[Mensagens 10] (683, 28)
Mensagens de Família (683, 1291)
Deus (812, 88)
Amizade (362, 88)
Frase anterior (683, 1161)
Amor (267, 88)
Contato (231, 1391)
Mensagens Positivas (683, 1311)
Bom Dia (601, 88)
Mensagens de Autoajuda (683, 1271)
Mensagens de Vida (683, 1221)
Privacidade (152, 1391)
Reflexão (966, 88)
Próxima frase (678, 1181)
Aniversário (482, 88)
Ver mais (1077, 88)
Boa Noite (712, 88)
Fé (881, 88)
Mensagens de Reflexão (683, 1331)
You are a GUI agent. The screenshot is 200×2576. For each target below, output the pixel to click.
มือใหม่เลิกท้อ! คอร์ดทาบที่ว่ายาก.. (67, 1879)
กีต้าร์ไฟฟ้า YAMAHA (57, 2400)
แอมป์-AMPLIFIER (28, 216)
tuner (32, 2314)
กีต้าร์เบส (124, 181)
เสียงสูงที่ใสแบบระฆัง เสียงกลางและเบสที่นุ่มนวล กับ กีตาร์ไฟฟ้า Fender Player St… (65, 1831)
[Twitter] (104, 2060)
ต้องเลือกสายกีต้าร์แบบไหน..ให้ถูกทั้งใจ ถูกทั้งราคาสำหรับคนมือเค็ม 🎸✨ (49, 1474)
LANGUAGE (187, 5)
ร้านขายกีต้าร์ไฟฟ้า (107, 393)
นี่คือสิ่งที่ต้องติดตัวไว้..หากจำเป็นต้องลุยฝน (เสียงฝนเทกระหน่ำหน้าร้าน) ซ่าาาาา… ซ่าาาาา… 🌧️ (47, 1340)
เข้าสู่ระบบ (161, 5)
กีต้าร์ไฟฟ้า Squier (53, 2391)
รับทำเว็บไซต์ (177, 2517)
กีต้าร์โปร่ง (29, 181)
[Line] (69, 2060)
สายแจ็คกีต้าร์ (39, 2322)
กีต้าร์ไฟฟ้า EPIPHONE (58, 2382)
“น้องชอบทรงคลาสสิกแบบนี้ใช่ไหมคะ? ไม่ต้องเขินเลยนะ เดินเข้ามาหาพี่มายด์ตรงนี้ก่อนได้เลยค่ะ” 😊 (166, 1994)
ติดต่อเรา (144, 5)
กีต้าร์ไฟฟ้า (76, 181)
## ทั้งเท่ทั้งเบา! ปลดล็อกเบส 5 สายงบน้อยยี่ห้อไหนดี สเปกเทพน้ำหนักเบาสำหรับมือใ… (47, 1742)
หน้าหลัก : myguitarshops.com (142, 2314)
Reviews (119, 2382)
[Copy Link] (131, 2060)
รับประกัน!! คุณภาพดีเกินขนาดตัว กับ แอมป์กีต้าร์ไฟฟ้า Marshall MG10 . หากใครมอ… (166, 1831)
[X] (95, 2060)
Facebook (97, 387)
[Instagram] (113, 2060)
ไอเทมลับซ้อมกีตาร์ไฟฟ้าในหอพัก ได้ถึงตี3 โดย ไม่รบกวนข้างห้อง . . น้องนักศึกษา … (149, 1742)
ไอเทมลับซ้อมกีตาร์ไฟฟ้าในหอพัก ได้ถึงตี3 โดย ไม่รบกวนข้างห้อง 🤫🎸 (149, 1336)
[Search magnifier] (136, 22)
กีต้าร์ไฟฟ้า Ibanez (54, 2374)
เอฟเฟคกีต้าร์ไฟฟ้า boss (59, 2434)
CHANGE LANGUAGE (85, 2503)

- - - - -

In the material above, how many lines hold the string "าในหอพ"? Give the number and nothing else.

2